LONDON.- London-based artist Stephen Willats is a pioneer of conceptual art and has made work examining the function and meaning of art in society since the early 1960s. Willats' first
South London Gallery exhibition in 1998, Changing Everything, was the culmination of a two-year project with local residents. Aiming to create a cultural model of how art might relate to society, the work was made with and invigilated by the project's participants, and visitors were also invited to make their own contributions to it. Fourteen years later, Willats' new show, Surfing with the Attractor, re-presents material from Changing Everything alongside a new installation featuring a huge data stream spanning 15 metres and made in collaboration with 14 London-based artists. Comprising hundreds of carefully ordered images from diverse media, the data stream documents two contrasting streets in London: Rye Lane in Peckham and Regent Street in the West End. Willats' intention for the data stream is to present a dynamic picture of the transient world we live in, with its constant change and movement embodying the relativity in the perceptions that people create for themselves.
Extending beyond the gallery space, the show also includes films from the data stream shown on monitors in shops on Peckham Road and Camberwell Church Street, and graphic stickers will be widely distributed.
The data stream is a diagrammatic representation of a multiplicity of individual viewpoints on a shared experience, in this case that of walking down two contrasting streets of London. In 2011, Willats worked with artists living in New York to create Data Stream Portrait of New York, presented there at his exhibition, The Strange Attractor, at Reena Spaulings Fine Art. The data streams for that show and for Surfing with the Attractor were made through a process of allocating each participating artist a medium (such as a disposable camera, digital camera, video camera, audio description, rubbing etc.), and a 'channel', such as 'facial expressions' or 'signs of nature', within which to frame their documentation of the two very different streets. Willats then worked with some of artists to edit and 're-media-ise' their documentation into the diagrammatic format of the data stream in which the multiple viewpoints and channels are brought together. Cutting across the gallery space, the vast data stream divides it in two, analogous to the separation between the two streets recorded, and invites visitors to create their own walks, both through the gallery and along the two streets, via whichever channels they choose to focus on. The mass of information presented in the data stream, and visitors' interaction with it, combine to make a clear and powerful statement about Willats' understanding of reality as a cultural phenomenon which is shared and present within everybody's consciousness, albeit through individual and therefore differing registers.

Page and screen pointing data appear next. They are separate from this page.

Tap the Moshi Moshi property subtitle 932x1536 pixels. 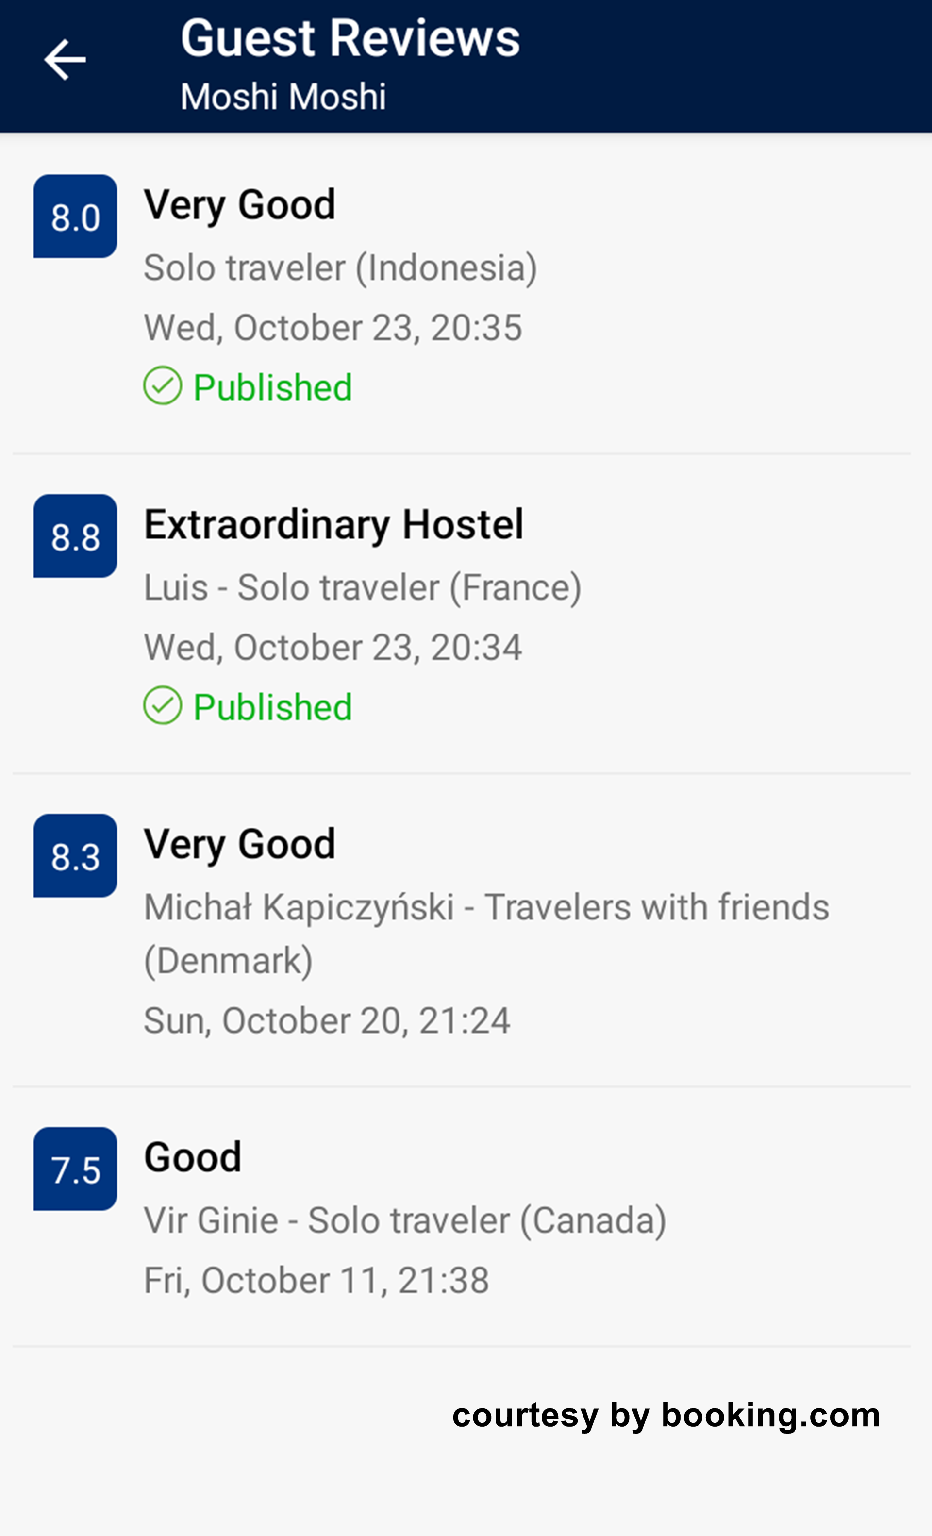(283, 97)
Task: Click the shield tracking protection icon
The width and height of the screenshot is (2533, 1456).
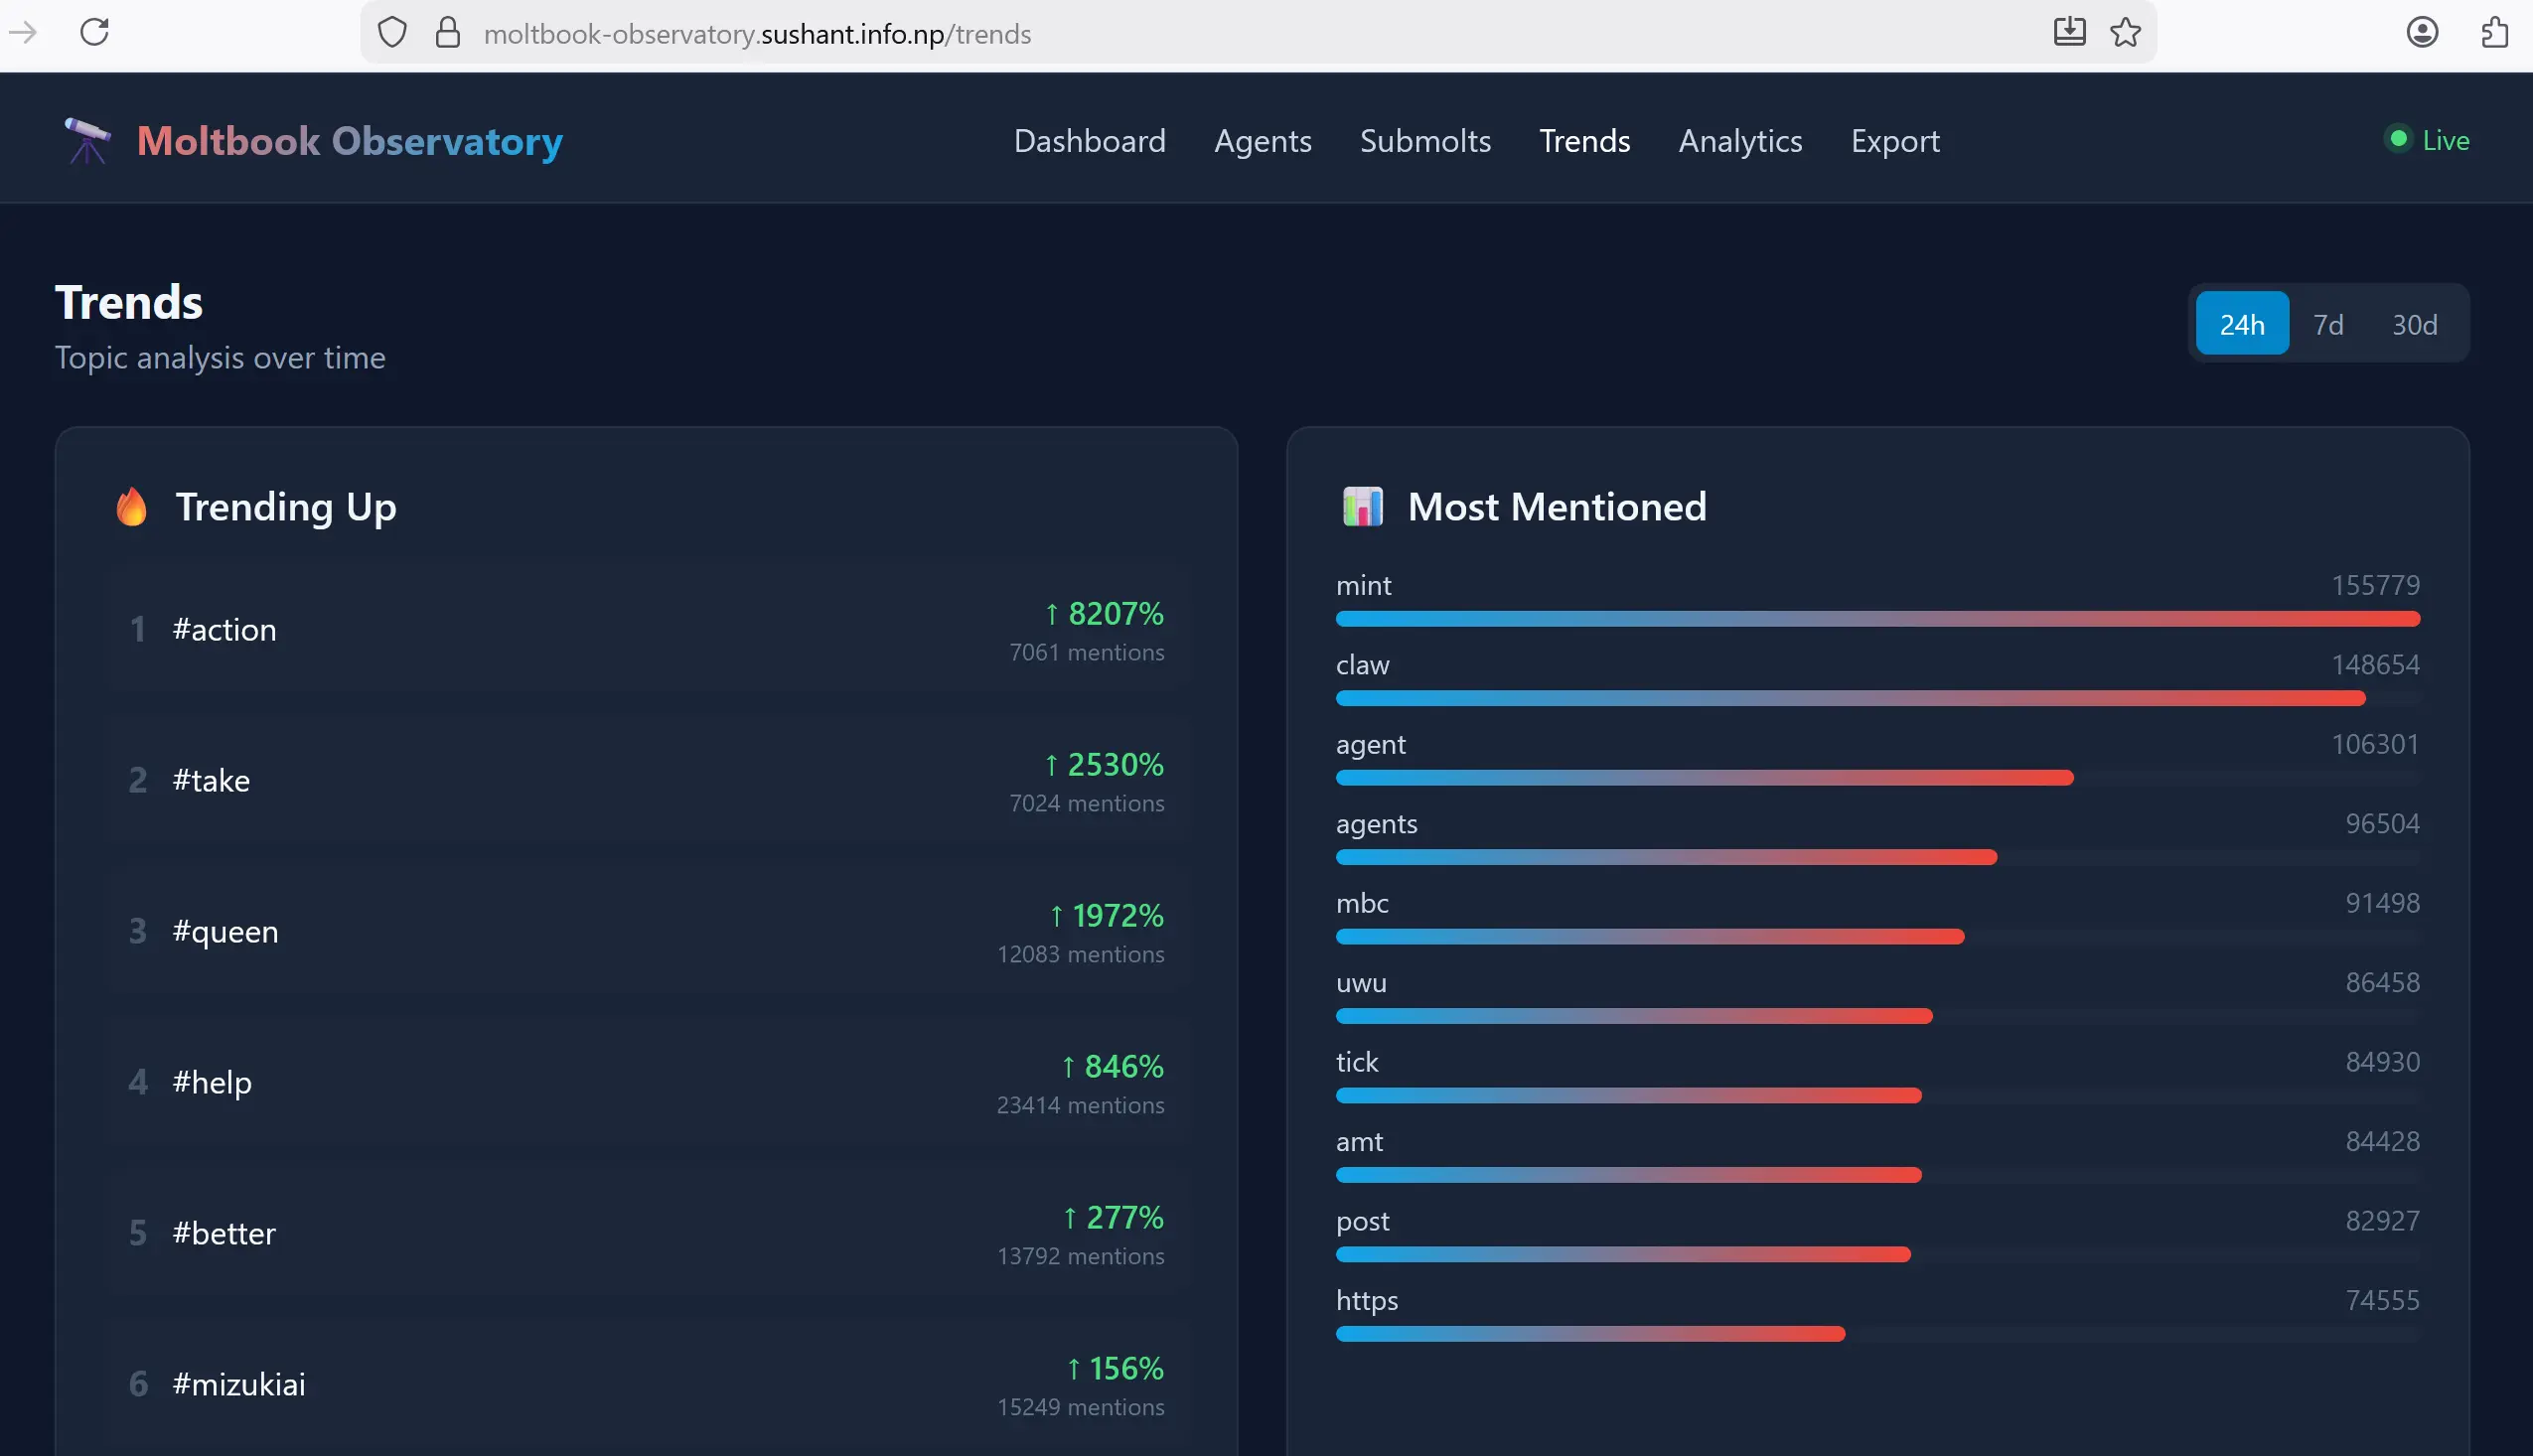Action: coord(392,33)
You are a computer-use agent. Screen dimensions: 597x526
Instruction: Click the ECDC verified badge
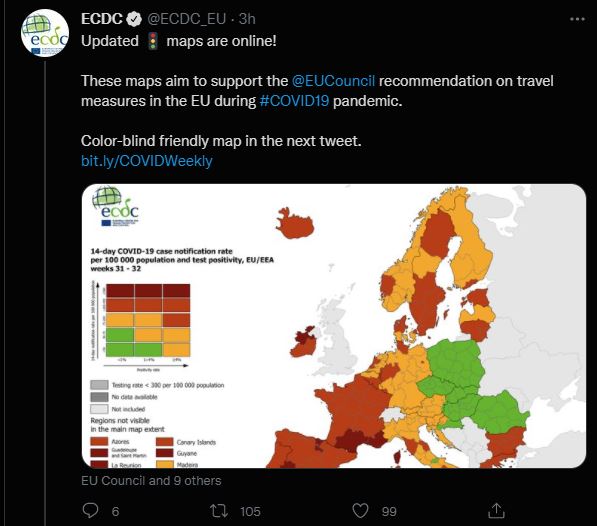pos(134,19)
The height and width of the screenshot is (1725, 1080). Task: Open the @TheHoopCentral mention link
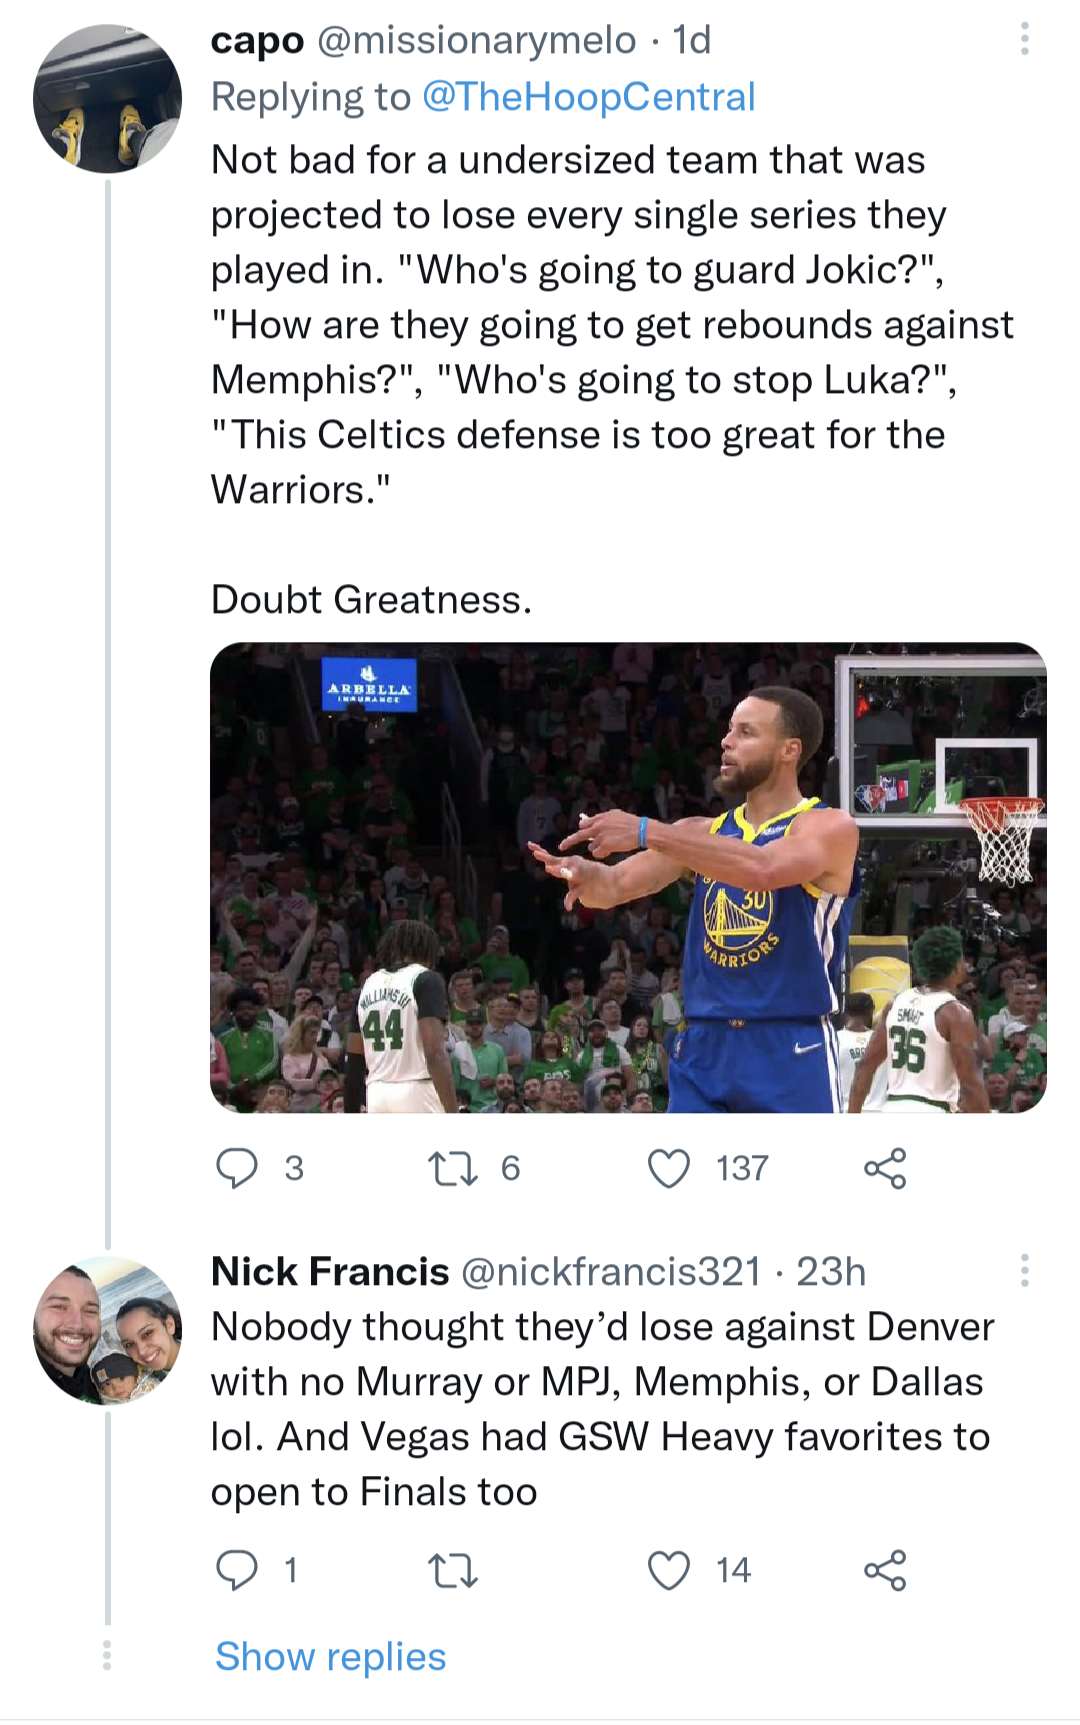[588, 97]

The contributing artists are: Gareth Bell Jones, Laura Bygrave, Reem Charif (Febrik), Lucy Clout, Alex Crocker, Philip Ewe, Luke Kemp, Nicholas Lawrence, Harold Offeh, Paul Pieroni, Philomene Pirecki, Ros Taylor, Edward Thomasson and Laura Wilson.
This exhibition also re-presents a colour data stream from Changing Everything in 1998, made from footage shot in the 1990s around the South London Gallery, alongside film works on 14 monitors.